Debate resumed from 12 September 1991, on motion by Mr Connolly:

That this Bill be agreed to in principle.

MR STEFANIAK (9.06): As Mr Collaery is not present, I shall speak first. This Bill ensures that the National Crime Authority can operate effectively in the Australian Capital Territory. It complements legislation which I understand is being introduced in other States and, indeed, in the State that surrounds the ACT, New South Wales. These provisions ensure that the National Crime Authority has all relevant powers to enable it to go about its very necessary business in the Territory.

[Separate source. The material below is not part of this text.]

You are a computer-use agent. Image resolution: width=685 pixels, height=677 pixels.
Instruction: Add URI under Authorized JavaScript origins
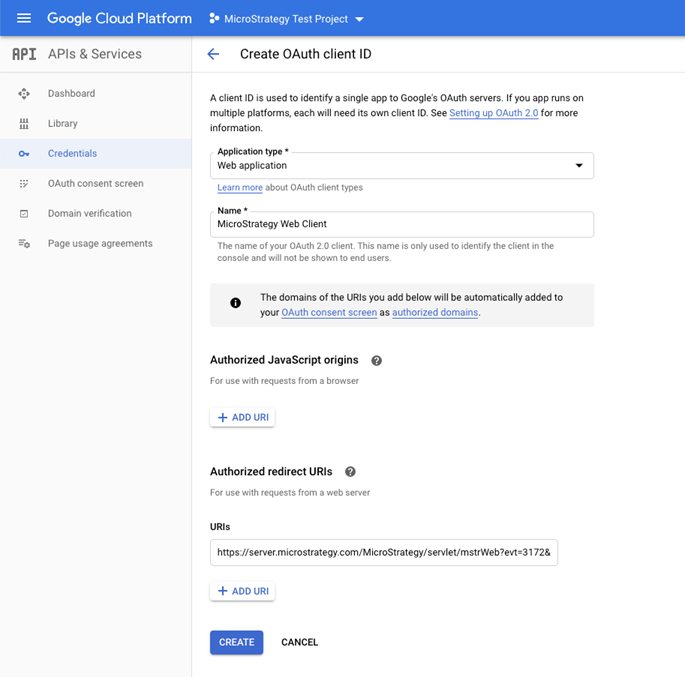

In these days of white collar crime and very serious corporate crime, bodies such as the National Crime Authority are essential for countering the Mr Bigs, for countering possible corruption - corruption in government, corruption in the public service. Accordingly, it is utterly essential that such an authority complement the normal territorial or State authorities, both investigatory and prosecution. Current crime fighting techniques in many respects have not kept up with the sophisticated nature of organised crime. The advent of the National Crime Authority was very welcome; it certainly complements the more conventional law enforcement bodies within the Commonwealth of Australia.

The Liberal Party has no problems with this Bill and welcomes it. We hope that it has a speedy passage through this Assembly. I note that my colleague Mr Collaery is here now. He wants to say a few words because he was actively involved with this Bill. I was going to speak after my learned friend Mr Collaery, but I thank him for the opportunity to go first.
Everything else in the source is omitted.